Abstract
Background: Prognostic nutritional index (PNI), combining albumin and lymphocyte counts, which represent the nutritional and immune status, was considered as an effective predictor for the patient's prognosis after surgery. To comprehensively analyze the relative effectiveness of prognostic performance of pretreatment PNI in esophageal cancer (EC), we performed this meta-analysis.
Methods: We performed a systematic search in PubMed, Embase, CNKI, and Web of Science. The hazard ratios (HRs) or odds ratios (ORs) with their corresponding 95% confidence intervals (CIs) were extracted to explore the correlation between PNI and the post-operative survival of patients with EC, including overall survival (OS), recurrence-free survival (RFS), and post-operative complications. The Newcastle–Ottawa Scale (NOS) was applied to estimate the quality of the included studies. The Begg's test was applied to assess the publication bias.
Results: A total of 13 articles with 3,543 patients, were included in our meta-analysis, and nine studies reported OS in 2,731 EC patients. The pooled results of the nine studies suggested that EC patients with a low PNI would have a worse overall survival (HR = 1.14, 95% CI 0.99–1.31, p < 0.05). The integrated results also indicated that the PNI was a negative predictor for RFS.
Conclusion: This meta-analysis indicated a high correlation between PNI and post-operative survival of EC. EC patients with low PNI values tend to have worse OS and may be at a higher risk of EC recurrence. However, more relevant researches are needed to confirm the association between PNI and post-operative complications of EC.
Keywords: prognostic nutritional index, esophageal cancer, prognosis, meta-analysis, overall survival
Introduction
Esophageal cancer (EC) is a malignant lesion formed by abnormal proliferation of esophageal squamous epithelium or glandular epithelium (1, 2). EC is also the main causative factor of cancer-associated death worldwide, especially in several Eastern and Southern African countries (3). In 2018, it ranked seventh in terms of incidence and sixth in mortality (4). Nowadays, the surgical treatment is still an effective treatment for EC, but the operation for the body is more traumatic, so higher immune level and nutritional status of the patients are required to tolerate the surgical trauma (5). In spite of improvement in the administration and therapies of EC patients, the overall prognosis is still very poor (2). The poor prognosis and rising incidence of EC highlight the need for improved detection and prediction methods. Meanwhile, the detection of genetic biomarkers is very expensive and inconvenient, especially for patients in developing countries (6). Therefore, there is an urgent need to develop easily accessible, cheap, and effective indicators to predict the survival outcome of EC patients, which may help to improve the individualized treatment of EC patients.

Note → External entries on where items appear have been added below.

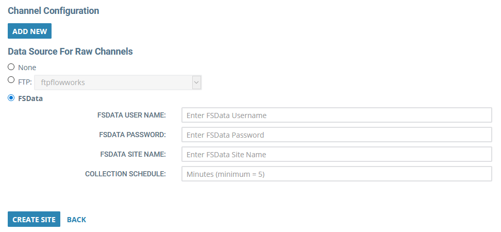Click the Channel Configuration heading

54,10
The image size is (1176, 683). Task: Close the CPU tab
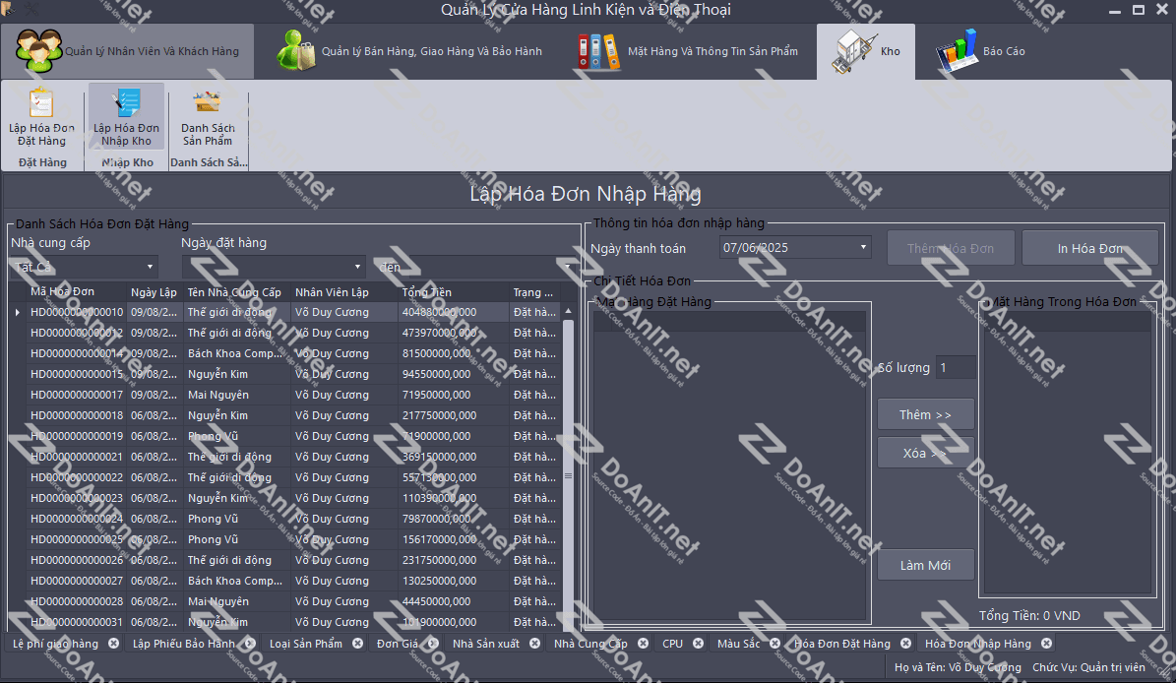pyautogui.click(x=698, y=644)
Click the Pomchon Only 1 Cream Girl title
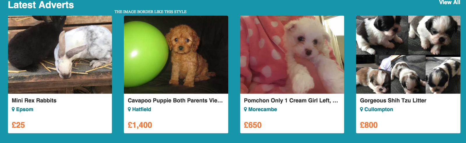 291,101
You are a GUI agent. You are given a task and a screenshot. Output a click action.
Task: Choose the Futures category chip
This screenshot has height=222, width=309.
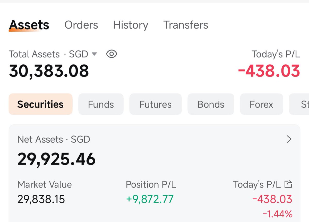[156, 104]
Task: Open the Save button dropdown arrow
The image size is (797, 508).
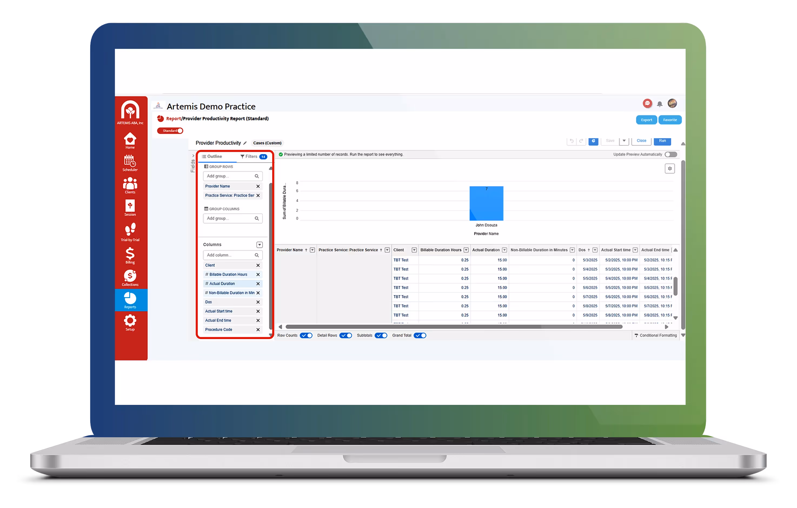Action: (624, 140)
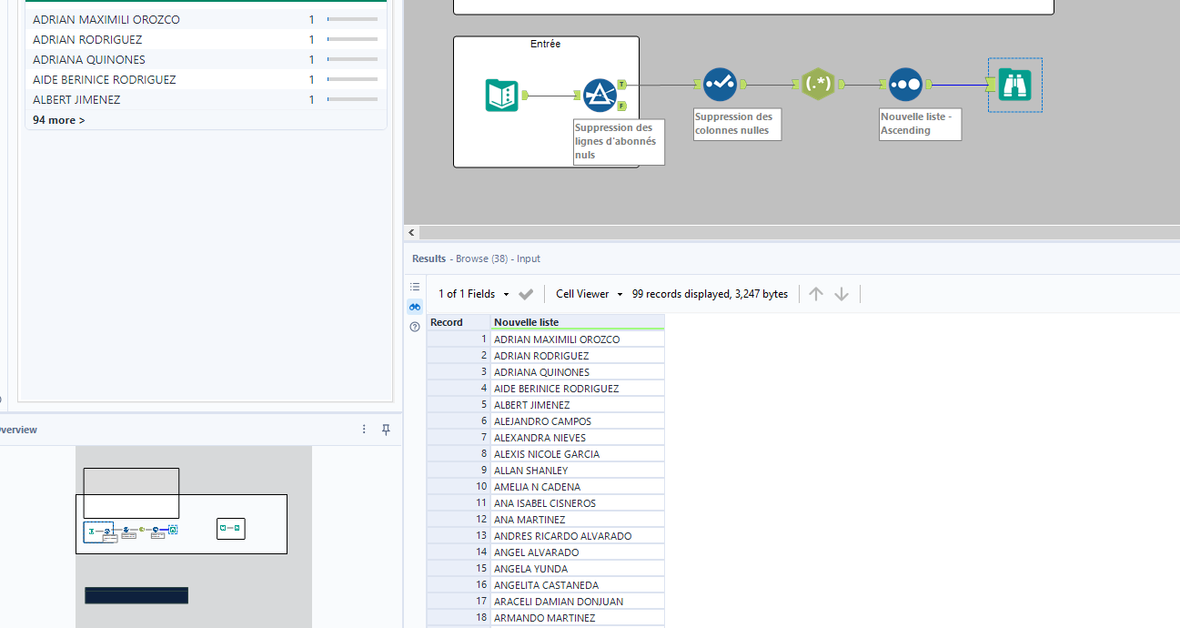This screenshot has width=1180, height=628.
Task: Open the 94 more link in the name list
Action: tap(57, 119)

Recently, it is widely accepted that cancer patient survival is determined not only by tumor pathology but also by host factors, such as the preoperative nutritional and immunological status (7). Numerous researchers showed that nutrition and immune status were closely associated with tumor progression and prognosis, including the EC (8–14). Among them, the prognostic nutritional index (PNI), calculated by combining the serum albumin levels and the total circulating lymphocyte counts (15), can be an effective indicator for reflecting nutritional and immunological status of cancer patients. Many potential mechanisms could explain this. Albumin is an essential element for cancer patients in their nutrition transport and support especially in their body metabolism (16). Lymphocytes, originating from hematopoietic cells, which include B and T lymphocytes and their effector cells, are the key components of the adaptive immune response (17). Distinct from a single predictor, PNI combines albumin and lymphocyte counts, which represent the nutritional and immune status, can better predict the patient's prognosis after surgery (18). More importantly, the prognostic and clinical value of PNI in different kinds of malignant cancer has been proved with emerging evidence (19–21). Increasingly, studies about the correlation between PNI and prognosis of EC are being conducted. However, most of these studies were performed with a small sample size, and their results remain conflicting. Thus, we conducted this meta-analysis to provide more comprehensive evidence that could confirm the significant prognostic performance of PNI in EC.
Materials and Methods
This systemic review and meta-analysis were conducted in accordance to the PRISMA statement (22).
Literature Research
Two independent reviewers (FF and JQ) performed a systemic search in PubMed, Embase, Web of Science, and CNKI using strategies as follows: “prognostic nutritional index(abstract/title),” and “cancer or tumor or carcinoma or neoplasm or malignant or malignancy or adenocarcinoma(abstract/title),” and “esophageal or esophagus(abstract/title).” All available studies were published up to July 2019 without other special limitations, if any discordance happened, we resolved it by consensus.
In addition to searching online and in order to identify potentially eligible articles, we also hand-searched the bibliographies of review articles.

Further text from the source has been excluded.